Millions of US military emails have been misdirected to Mali through a “typo leak” that has exposed highly sensitive information, including diplomatic documents, tax returns, passwords and the travel details of top officers.

Despite repeated warnings over a decade, a steady flow of email traffic continues to the .ML domain, the country identifier for Mali, as a result of people mistyping .MIL, the suffix to all US military email addresses.

The problem was first identified almost a decade ago by Johannes Zuurbier, a Dutch internet entrepreneur who has a contract to manage Mali’s country domain.

Zuurbier has been collecting misdirected emails since January in an effort to persuade the US to take the issue seriously. He holds close to 117,000 misdirected messages — almost 1,000 arrived on Wednesday alone. In a letter he sent to the US in early July, Zuurbier wrote: “This risk is real and could be exploited by adversaries of the US.”

One misdirected email included the travel itinerary of General James McConville, the US army’s chief of staff, and his delegation as they prepared for a trip to Indonesia earlier this year

Control of the .ML domain will revert on Monday from Zuurbier to Mali’s government, which is closely allied with Russia. When Zuurbier’s 10-year management contract expires, Malian authorities will be able to gather the misdirected emails. The Malian government did not respond to requests for comment.

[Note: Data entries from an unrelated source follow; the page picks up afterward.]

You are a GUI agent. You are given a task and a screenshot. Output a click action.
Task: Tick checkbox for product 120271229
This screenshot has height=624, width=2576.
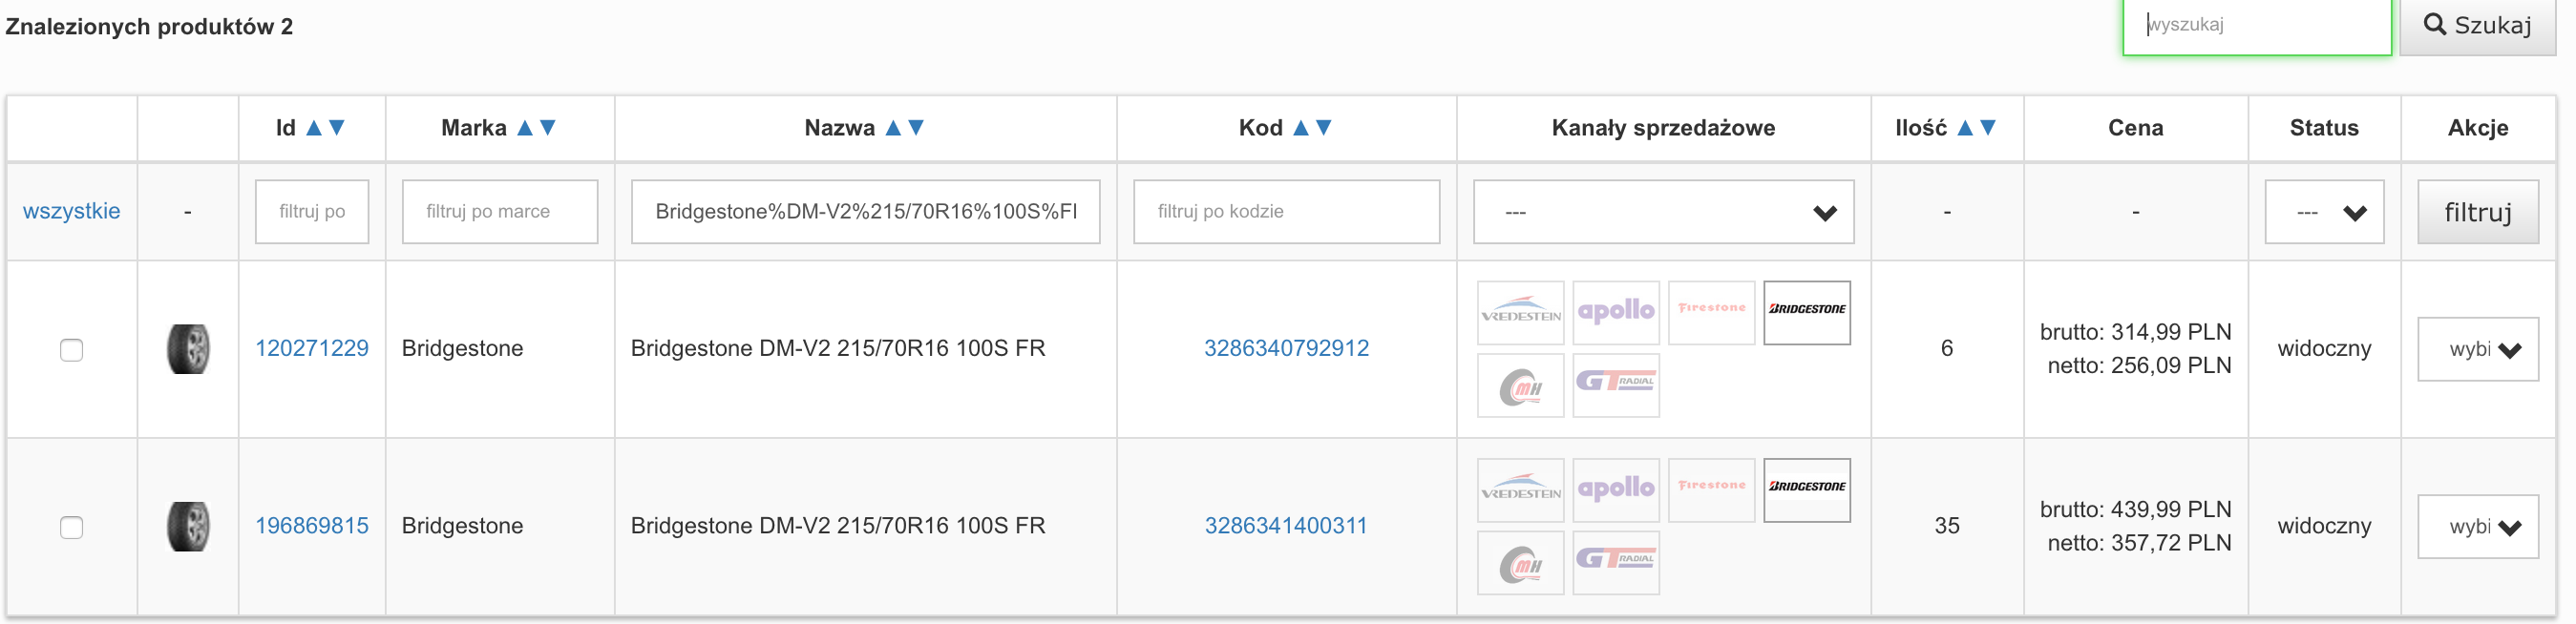[71, 350]
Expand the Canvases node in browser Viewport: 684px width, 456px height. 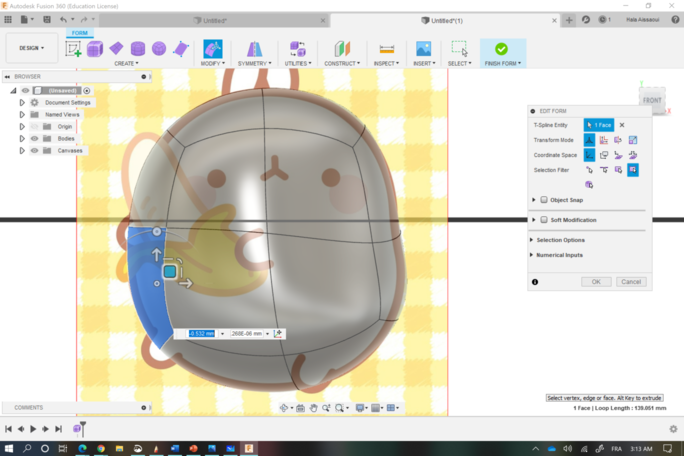coord(22,151)
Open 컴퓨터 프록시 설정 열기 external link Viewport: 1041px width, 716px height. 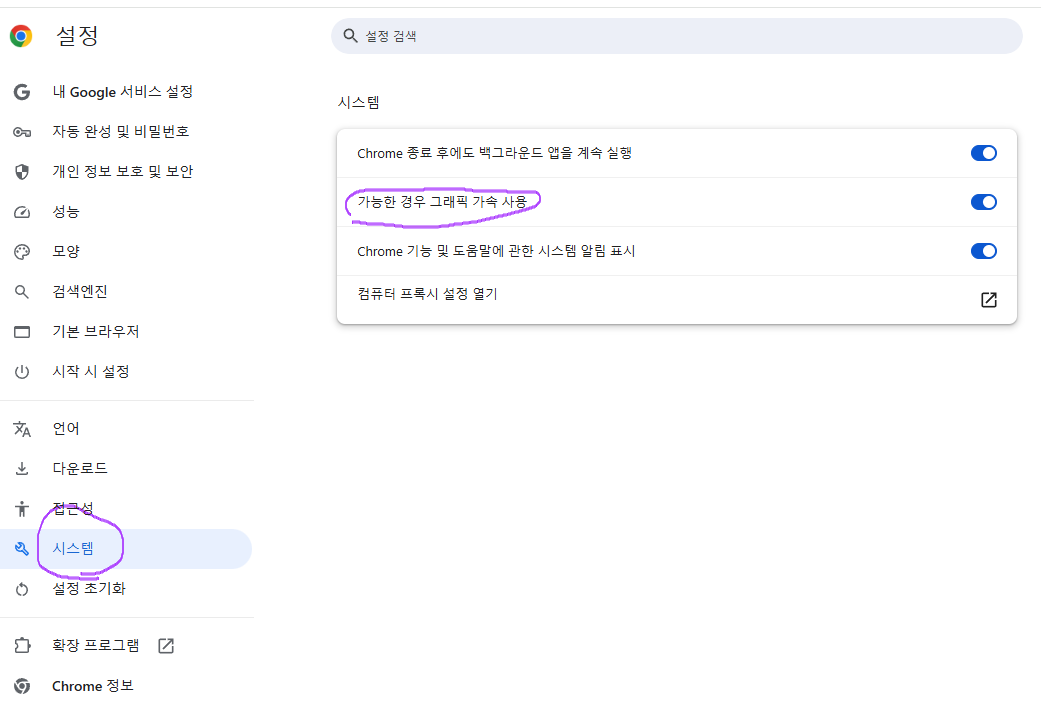988,300
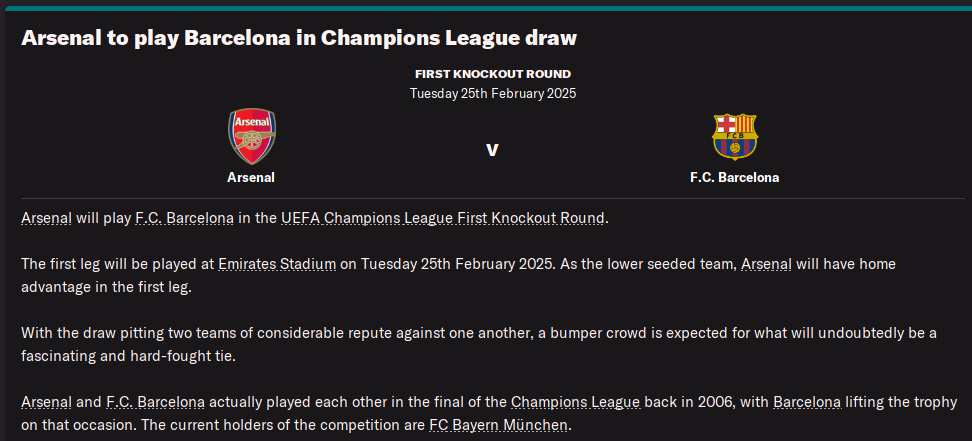Open Arsenal name label beneath the crest

(251, 177)
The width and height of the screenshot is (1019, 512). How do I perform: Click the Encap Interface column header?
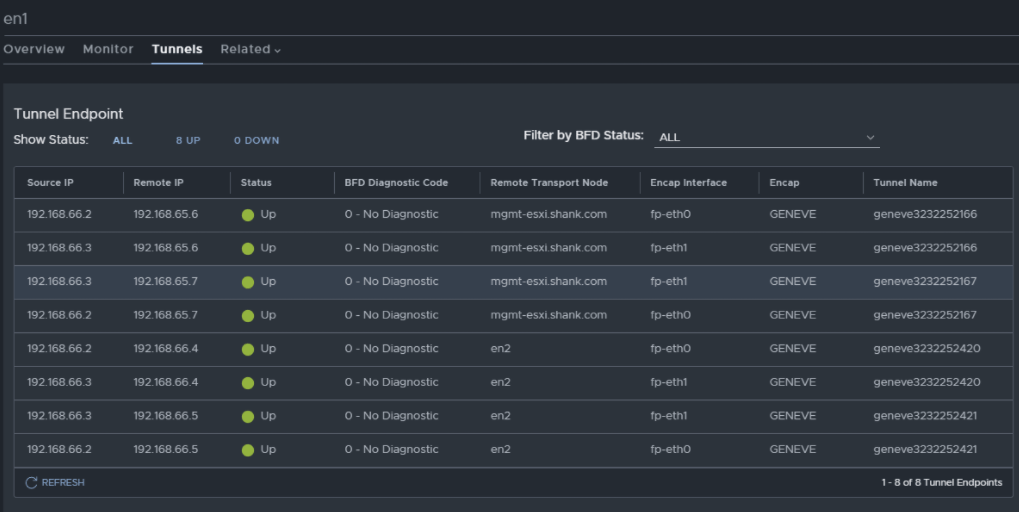688,183
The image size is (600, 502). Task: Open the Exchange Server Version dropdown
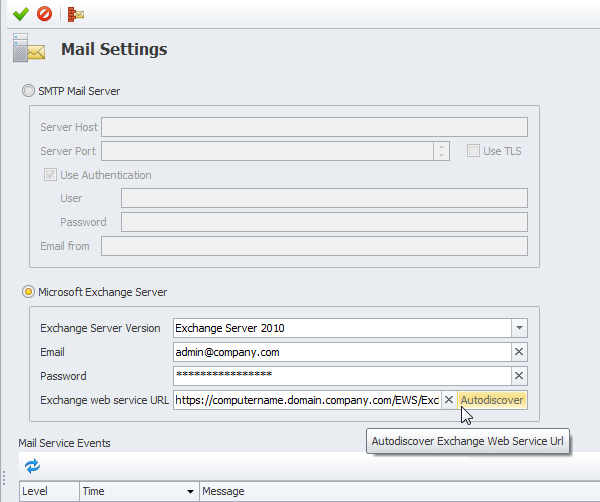click(x=518, y=328)
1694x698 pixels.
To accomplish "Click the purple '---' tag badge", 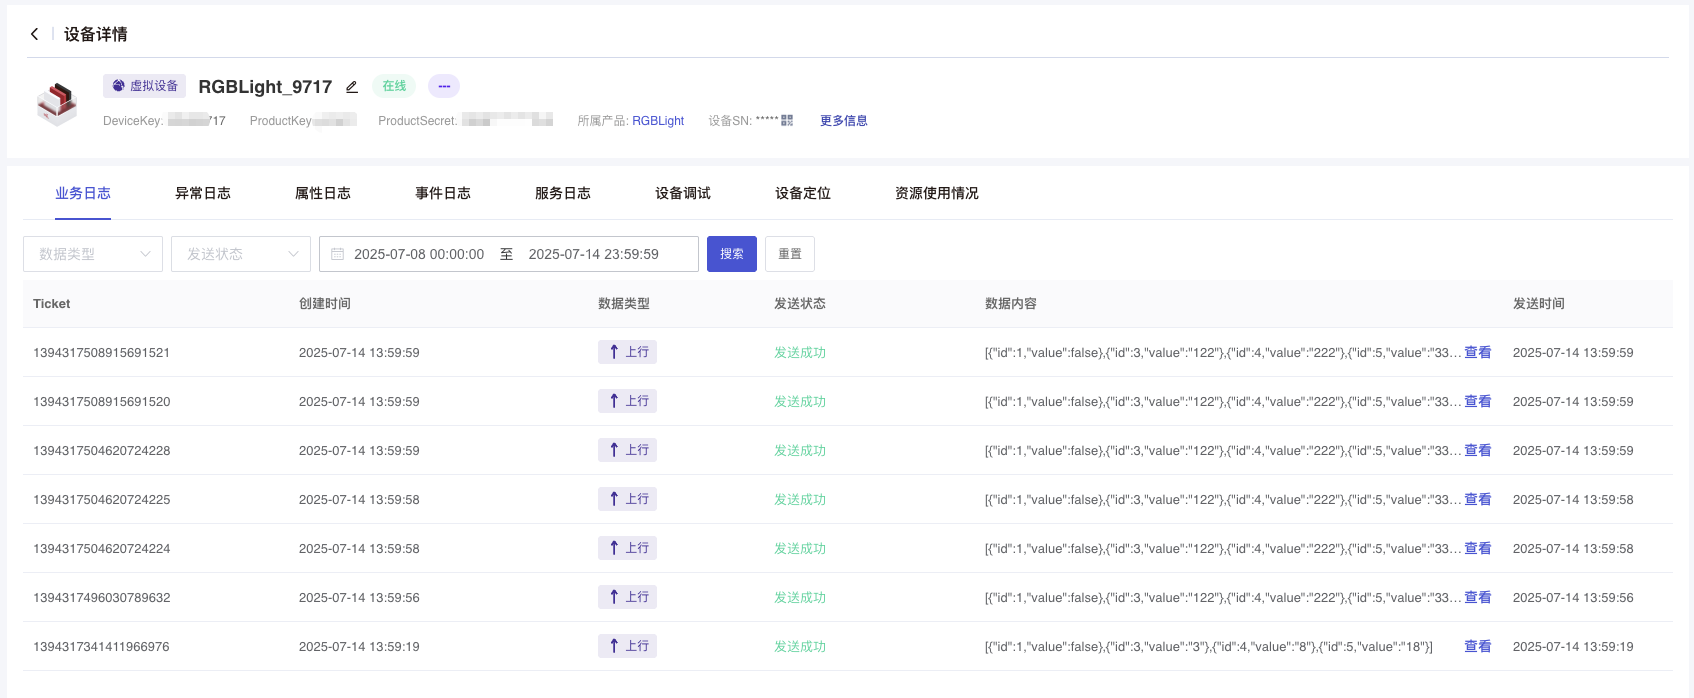I will [444, 86].
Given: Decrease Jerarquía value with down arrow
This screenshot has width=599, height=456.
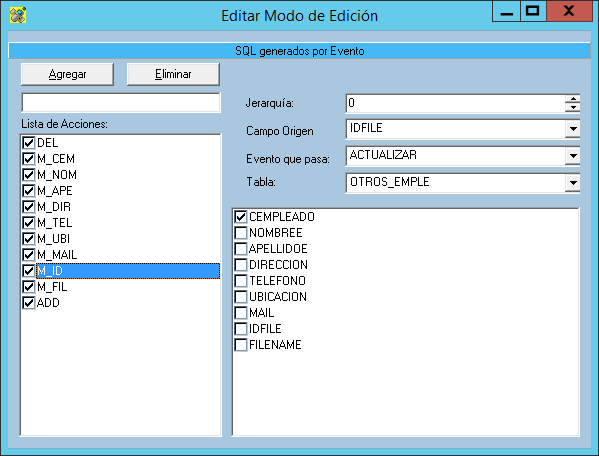Looking at the screenshot, I should [x=573, y=107].
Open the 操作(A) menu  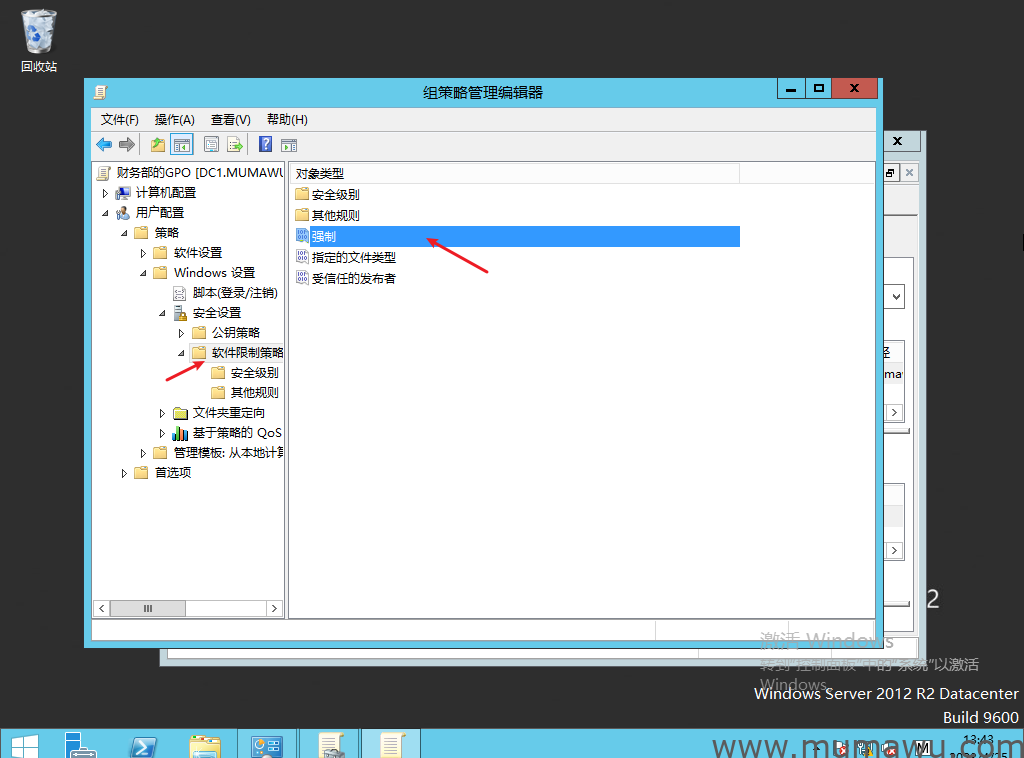click(174, 119)
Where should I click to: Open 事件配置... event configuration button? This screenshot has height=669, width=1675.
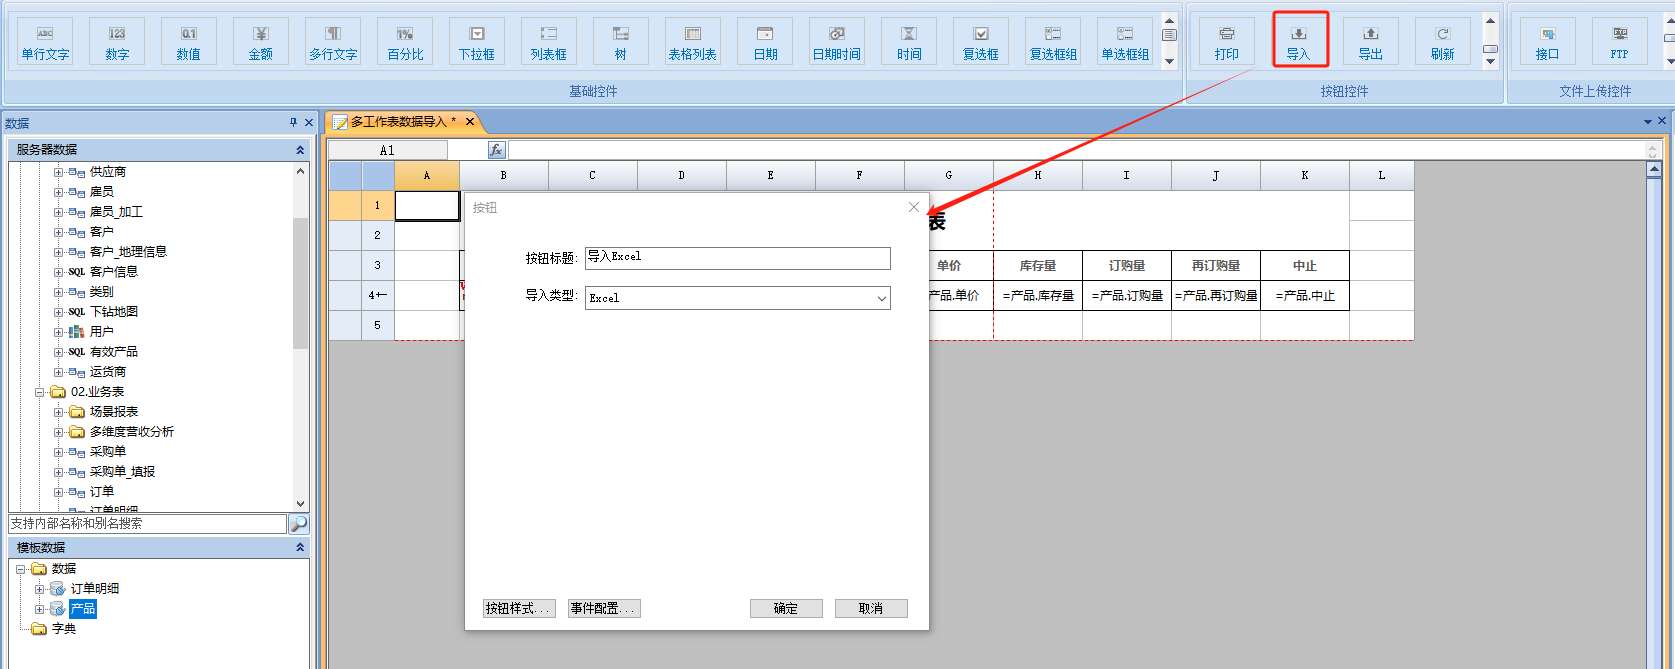(603, 608)
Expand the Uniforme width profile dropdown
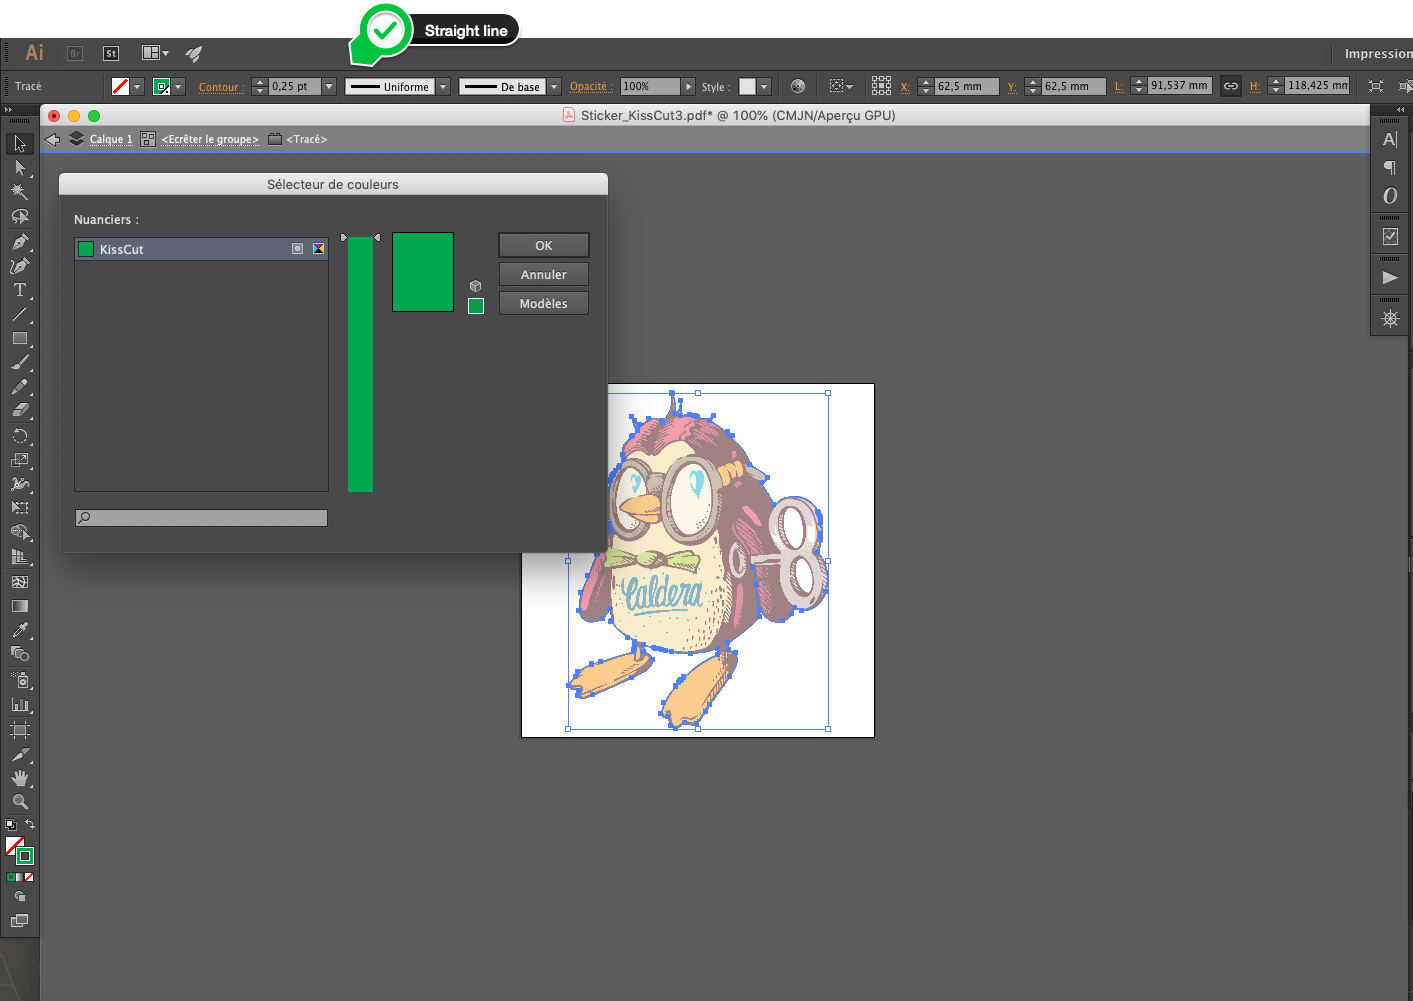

Zuurbier, managing director of Amsterdam-based Mali Dili, has approached US officials repeatedly, including through a defence attaché in Mali, a senior adviser to the US national cyber security service, and even White House officials.

Much of the email flow is spam and none is marked as classified. But some messages contain highly sensitive data on serving US military personnel, contractors and their families.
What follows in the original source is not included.